A Carton a day? I could do it for money, once. Perhaps an older smoker could pull it off, my Grandfather says he smoked between 4-6 packs a day driving a truck for the post office, but keep in mind, the cigarettes of 30-40 years ago are a pale comparison in strength/toxicity to the smokes of today. Nowadays they’re loaded with cough suppressants, combustion inhibitors (for premium brands - not my kind,) and much more “exotic toxins” than they used to contain. I used to have to commute 110 kms to work every day, I would smoke eight to ten along that journey, perhaps an hour and a half. As aforementioned, during a long drive, one’s smoking increases exponentially, especially if one is tired. “Gotta stay awake! Time to light a smoke!”
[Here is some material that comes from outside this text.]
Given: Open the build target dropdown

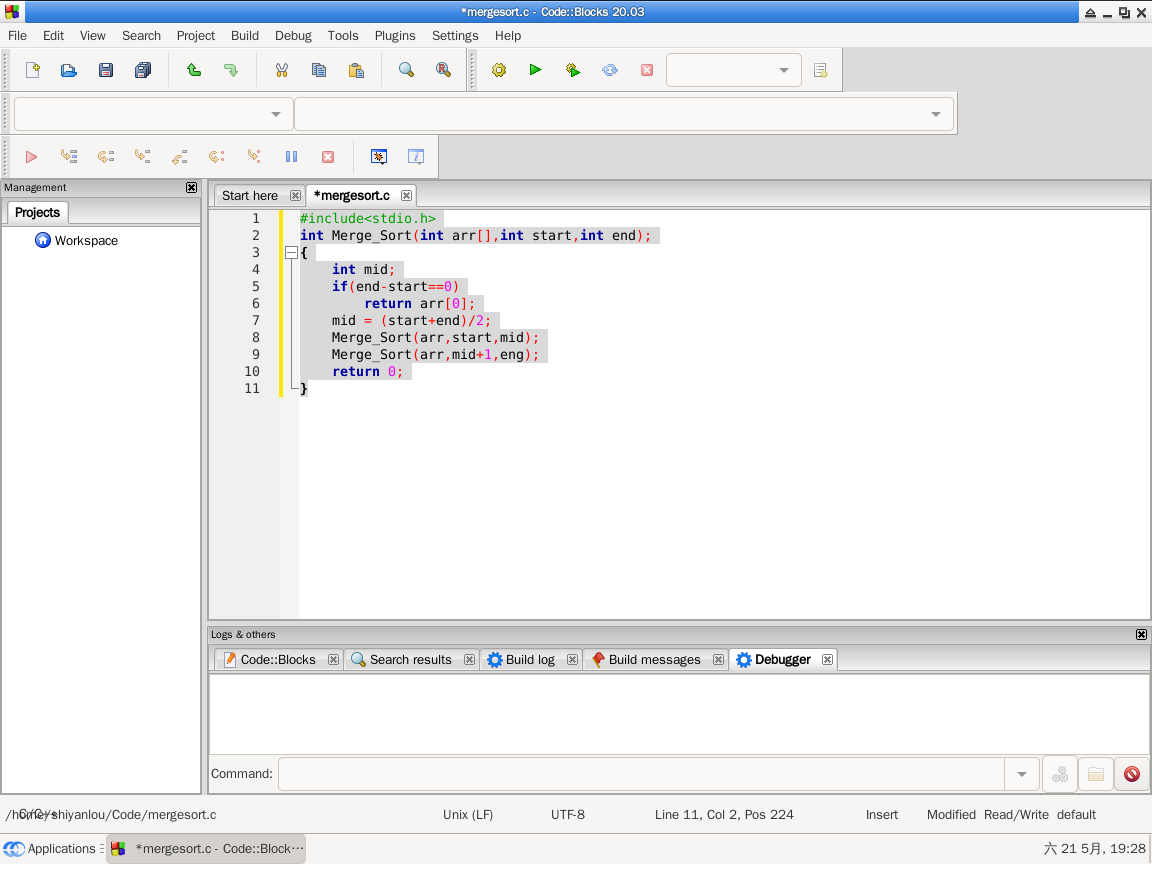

I will speak for myself, after about 30 smokes in a given day, my ears start to hurt, and I will have uncomfortable build-up of phlegm in my chest, and mucous in my nose. I’ll be gagging, snorting and spitting, and probably have a nice headache to boot. Keep in mind, I’m a “clamper” meaning once a smoke is in my mouth, (when at work) I will usually only remove it once or twice untill it is done, a by product of working with one’s hands, and being able to smoke. My father (pack a day for 40+ years) has commented that he “does not know how I can do it like that.”

I’m actually going to go outside, and have a smoke. I will time it. Keep in mind, it is cold and windy outside, so this isn’t a “leisurely” “enjoyed” smoke, this is simply feeding my addiction. (Will be back!)

2:04.75, from lit to out. I am a “double puffer” meaning I take a draw, inhale, take another draw, inhale again, and then exhale. Most would consider that to be smoking hard.

My brand burns fast and strong, I usually finish a smoke before other smokers of various different brands. Brands like DuMaurier and Belmont tend to burn considerably slower.

Uh, yeah, lost my train of thought, but just my two shekels. Hope it helps!